Pointing data for screenshots
+++

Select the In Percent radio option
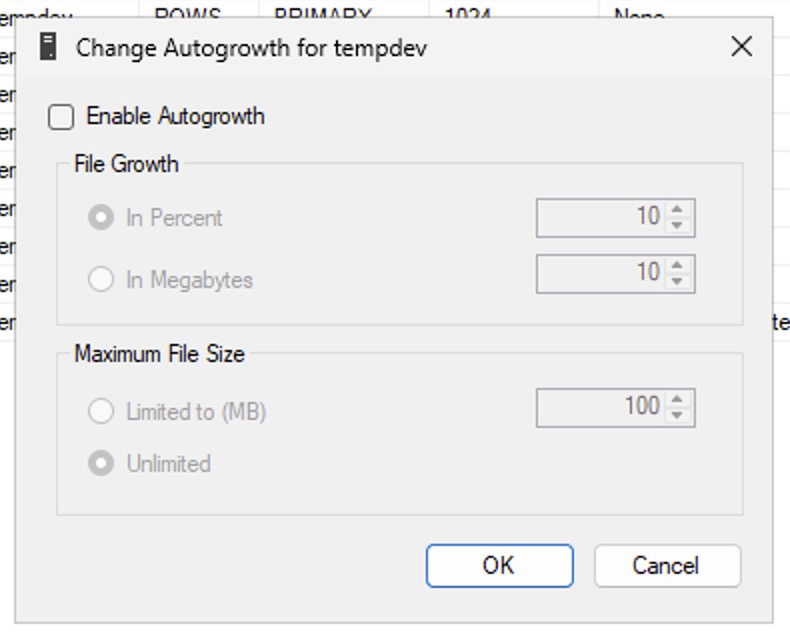790x640 pixels. pos(101,218)
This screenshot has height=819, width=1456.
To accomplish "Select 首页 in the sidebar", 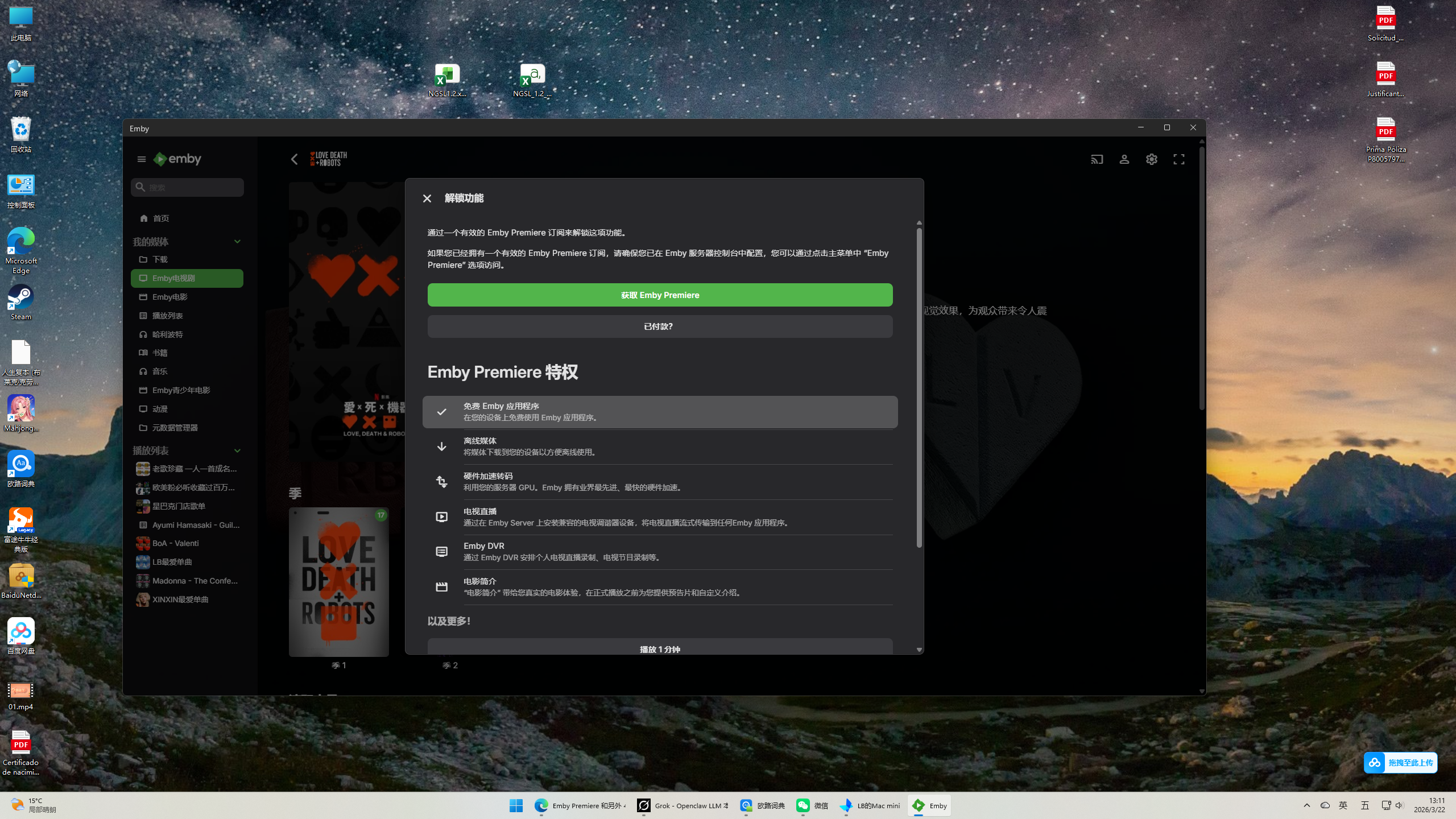I will coord(161,218).
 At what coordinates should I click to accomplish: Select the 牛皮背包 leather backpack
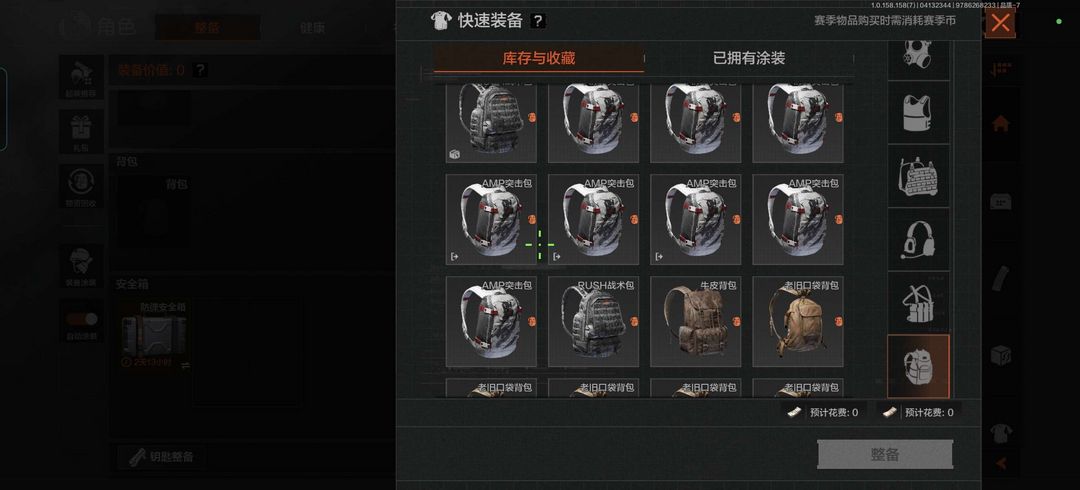696,322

+++

**WHAT IS BEING ASKED**:
Put the entries into a Markdown table with the columns Row and Line, starting with the line that contains "At what coordinates" and going on through the end of the entries. Leave out blank lines and the pictures.

**THE OUTPUT**:
| Row | Line |
|---|---|
| 1 |  At what coordinates should I click to accomplish: Select the 牛皮背包 leather backpack |
| 2 | 696,322 |